発足当初の高市内閣の支持率は報道各社によって異なるが、軒並み上昇したという点は共通している。
その中でも興味深いのが、若い世代における支持率の高さだ。
たとえば、読売新聞社の世論調査によると、18歳〜39歳の高市内閣への支持率は80%に上り、2025年9月時点の石破内閣の支持率に比べ、65ポイントも上昇した。
その他のメディアによる同様の調査をみても、若い世代の内閣支持率は高い傾向にある。
若い世代の高市内閣への支持率が上昇した背景には、憲政史上初の女性首相や政権が推進する政策に対する期待感などが挙げられるが、見逃せないのは「首相個人への支持・共感の広がり」もあることだ。
高市氏が首相就任会見時に日韓関係について聞かれた際の「韓国のりは大好き、韓国コスメも使っています。韓国ドラマも見ております。」という言葉がSNSで拡散されたり、高市氏が普段使用しているボールペンやカバンなどが注目されている。
こうした動きは若い世代、特に女性を中心に「サナ活」というムーブメントを起こしている。
いわゆる「推し活」現象である。
推し活とは、アイドルやアニメのキャラクター、スポーツ選手など、自分が「推している」対象を応援する活動を指す。
本稿では、「政治における推し活」が若者の政治参加へとつながるのか、その可能性と課題について考察する。
若者の投票率と政治への関心
長年、わが国における若者の政治参加は課題を抱えてきた。
総務省によると、2024年10月に実施された第50回衆議院議員総選挙での投票率は、全体でも53.85%と高い水準ではなかったが、特に10代は39.43%、20代は34.62%となっており、いずれも6割以上が棄権している。
年代別の投票率で最も高い水準の60代は68.02%で、10〜20代との差は40ポイント近くに達している。
つまり、年代によって政治参加に大きな差が生じていることがわかる。
若い世代における低い投票率の背景の一つには、政治への関心も関係しているとみられる。
2025年3月に第一生命経済研究所が全国の18歳~69歳の10,000人に対して実施した調査によると、「政治に関心がある」について「あてはまる」「どちらかといえばあてはまる」と回答した合計割合は、18歳~20代が43.3%で、他のどの年代と比べても低かった。

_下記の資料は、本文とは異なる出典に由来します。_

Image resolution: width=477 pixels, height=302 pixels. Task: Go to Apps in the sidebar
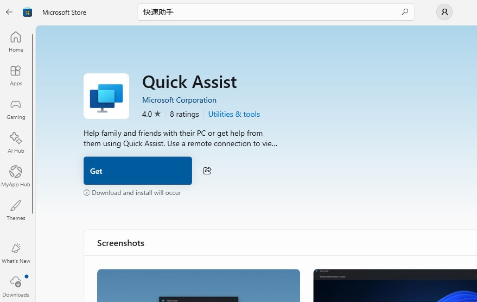[x=16, y=76]
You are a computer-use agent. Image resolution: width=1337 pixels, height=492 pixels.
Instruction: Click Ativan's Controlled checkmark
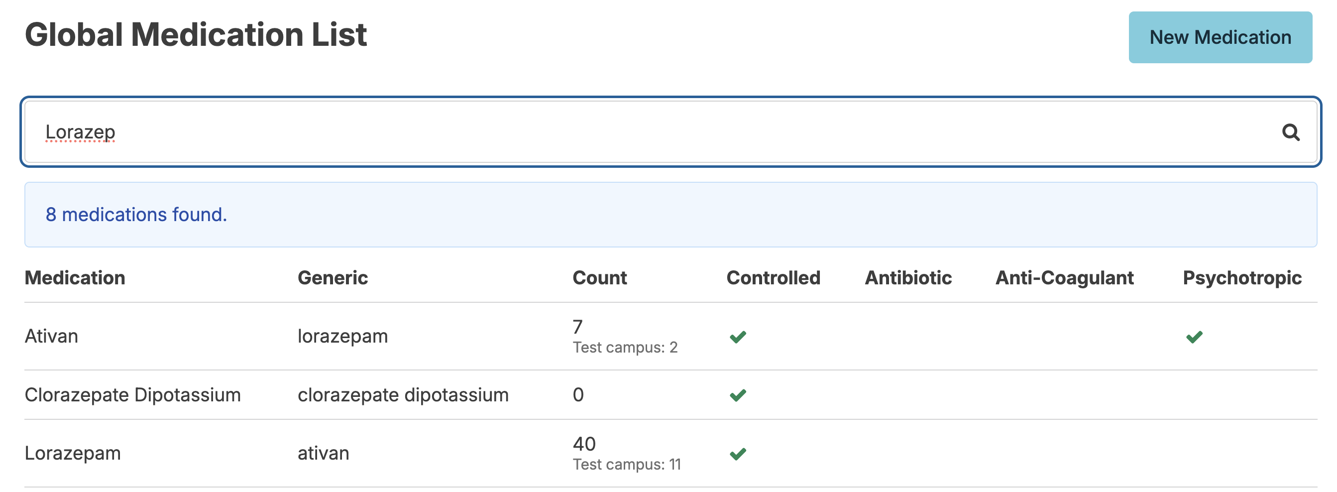click(738, 337)
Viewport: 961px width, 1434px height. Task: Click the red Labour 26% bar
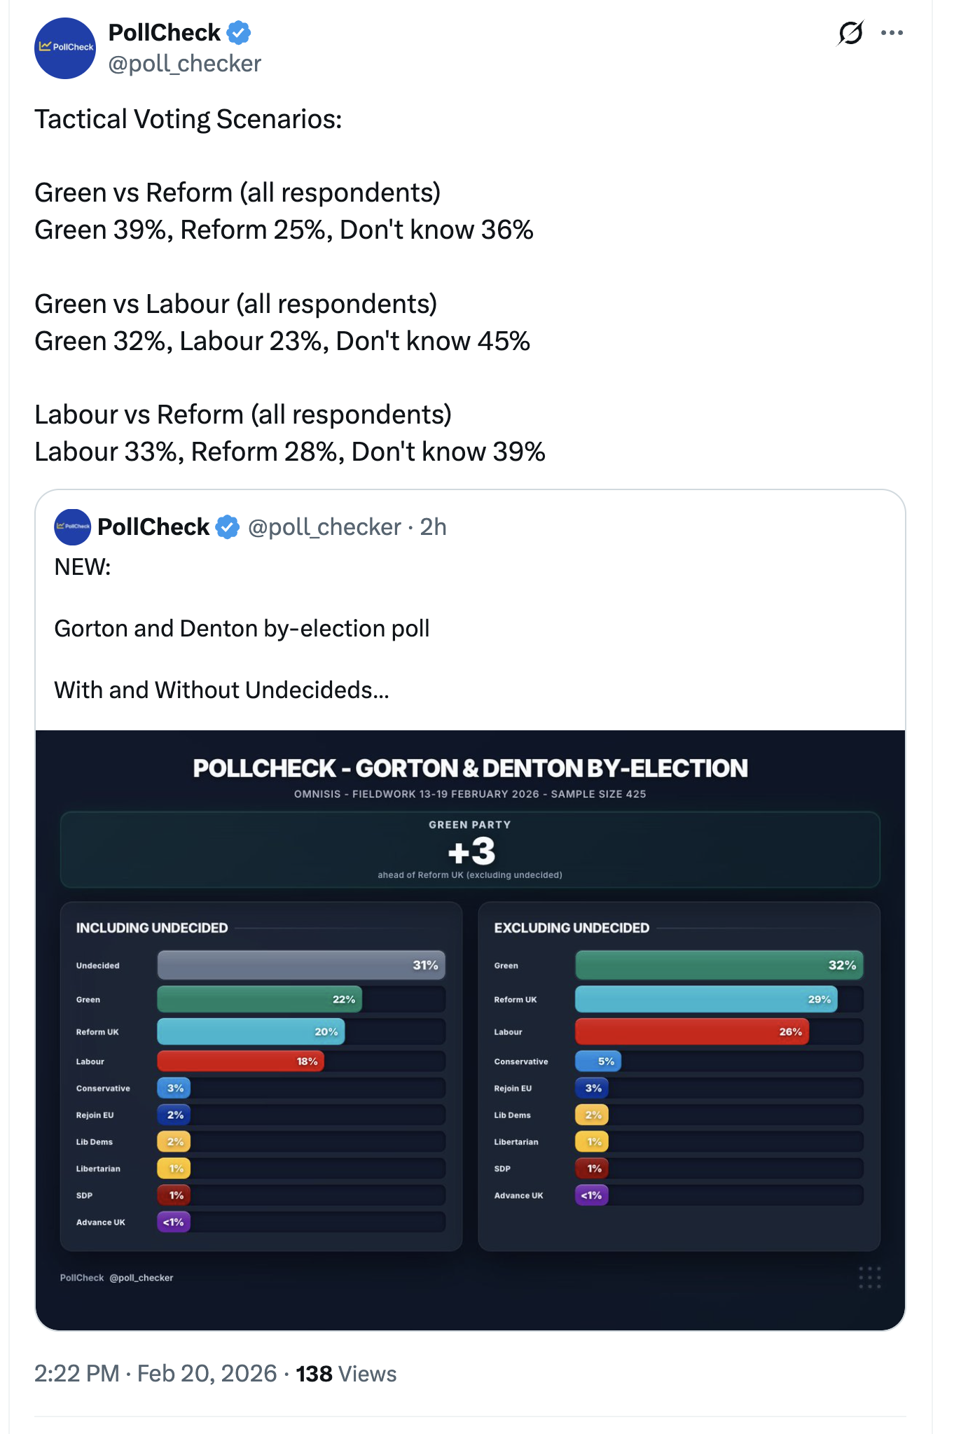691,1031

また、男女別にみると、女性は男性よりも政治への関心が低い傾向にある。
18歳〜20代の女性では、「政治に関心がある」について「あてはまる」「どちらかといえばあてはまる」と回答した合計が36.3%にとどまっている。
女性を中心に、どのようにして若い世代の政治に対する関心を高めるかが重要なポイントとなる。